“你要跟我说啥啊?这么严肃?”
任响一边问着,一边进了洗手间。
屈伟才把他带回来的吃的摆在茶几上,一边摆一边扯着脖子说:“响哥,我要搬出去住一段时间……”
“什么?!”
任响拎着没来及系上的裤腰带,从洗手间跑出来:“屈儿啊,怎么了这是?你要跟我拆伙?!”
“不是不是。”屈伟才解释着,“我找到了一份新工作,那地方离咱们这儿比较远,工作要求也需要住在那边……”
这是苍德明的意思。
因为屈伟才不仅要做助理,还要学吹唢呐。苍德明的意思是,这算半个徒弟,徒弟就应该住在师父家里,方便随时教授。
当然,吃住是负责的。
任响撇了撇嘴:“屈儿,你还说不是跟我拆伙,你都找包住宿的工作了,谁干工作不是长久干,你这不是表明了不回来吗?咱们哥们这么多年,我一直以为咱俩关系挺好的。之前老何和老李拆伙闹掰的时候,我还想着这种事不能发生在咱俩身上,咱俩是一辈子的兄弟……”
他心里一难受,嘴上就开始磨叽。
屈伟才连忙安慰:“不是啊响哥,这……这是个短期工作,做不了多久的,到时候肯定还会回来的,咱俩本来就是一辈子的兄弟,这还用说吗?”
任响眨了眨眼睛:“短期工作?赚快钱那种?”
“……对,赚快钱那种。
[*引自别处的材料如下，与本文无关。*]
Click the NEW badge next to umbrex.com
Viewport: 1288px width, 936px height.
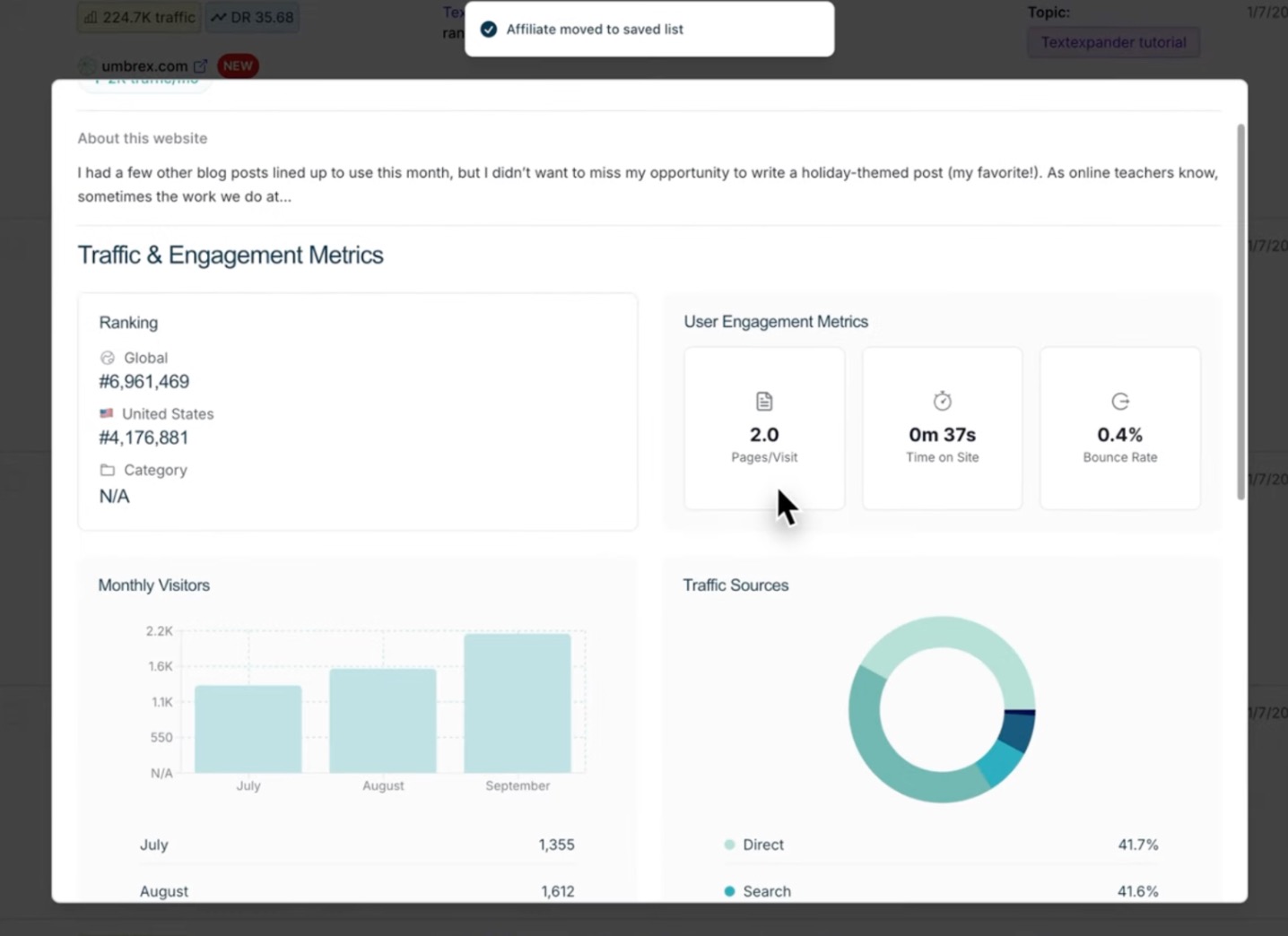click(x=238, y=66)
”
“那是什么工作?能赚钱的话,带我一个呗!我这儿也失业呢!你能干的我基本也能干,主要是再不找到新工作,下个月都得指望你养活了。”
“是……”
屈伟才有点不好意思说,自己是给一个吹唢呐的当助理。
最关键这个职业根本赚不了几个钱,典型脑抽才会去做。关于情怀的话忽悠别人还行,任响是铁哥们,一撅屁股都知道昨天吃的啥,说这个也不现实。
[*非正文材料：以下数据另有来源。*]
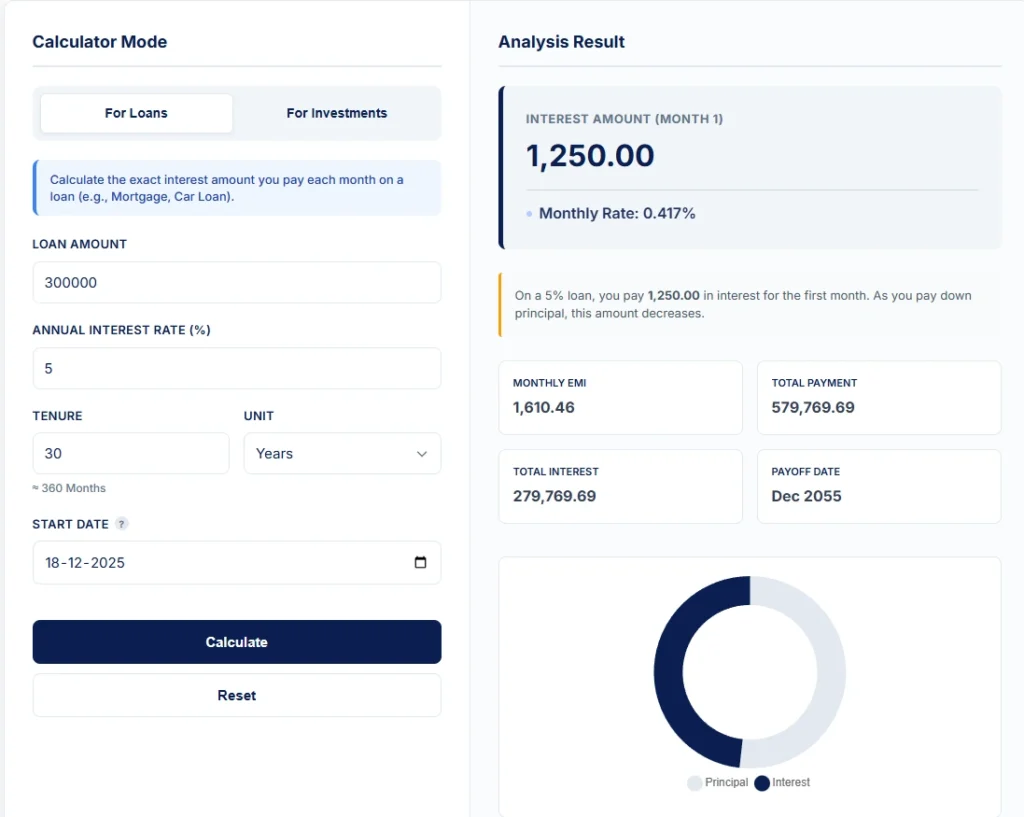Switch to the For Investments tab
The width and height of the screenshot is (1024, 817).
[337, 113]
“是十分重要的工作!总之你相信我,做好了,哥们下半辈子就不用愁了!”
任响一惊,一把抓住屈伟才的胳膊:“屈儿!咱可不能不学好啊!咱虽然穷了点,笨了点,没出息了点……但咱得有志气!可不能对不起咱那九年制义务教育!”
屈伟才急忙辩解:“不是你想的那样!”
“主要是那玩意儿犯法啊!”
“……你脑子里都在想些什么乱七八糟的!夜宵要凉了,你吃不吃!”
“吃吃吃!”
任响连忙凑过来,一瞬间忘了追问屈伟才到底做什么工作。
刚要伸手接筷子,想起自己还没洗手,又重新冲回洗手间:“屈儿,你什么时候搬出去啊?”
“明天……”
屈伟才一边往嘴里塞着食物,一边含含糊糊的回答。
“啊?!那今天不就是咱俩最后的晚餐……哦不,最后的宵夜?!不行不行,咱这饭不能这么吃,高低得整点酒为你送行啊!”
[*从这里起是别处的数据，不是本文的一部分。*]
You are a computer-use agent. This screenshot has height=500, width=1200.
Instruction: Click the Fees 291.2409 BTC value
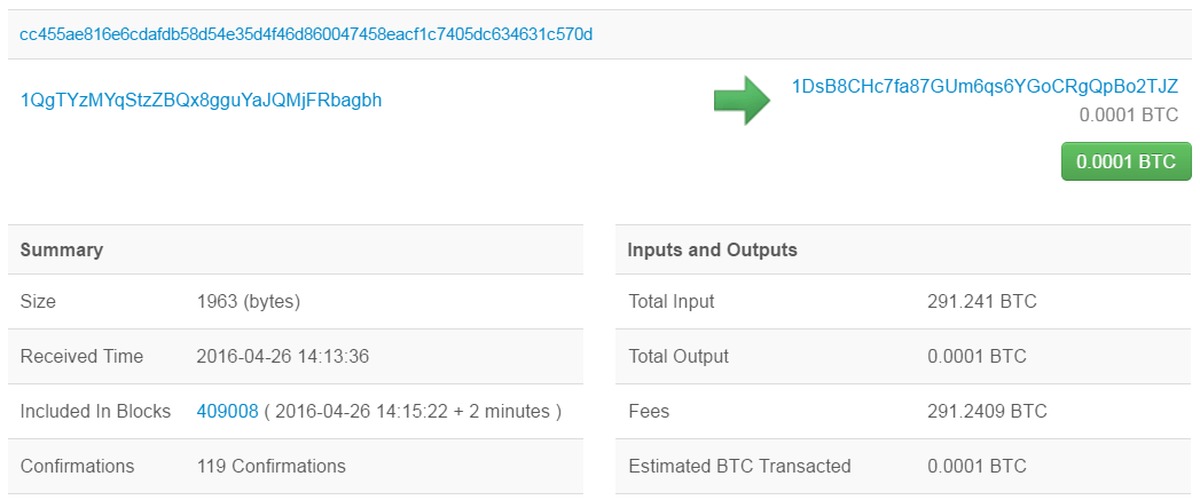point(987,411)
任响说着,从洗手间出来来不及擦手,一路甩着水,奔到门口穿鞋。
“等着哥们啊!我去整两瓶酒……话说你有零钱没有,我这最后一张整票子了,不想拆开。”
屈伟才:“……”
忽然觉得就此拆伙好像也蛮好。
——
第二天一早。
屈伟才拒绝了任响的送行要求,把行李往小电动上一扔,朝苍德明家驶去。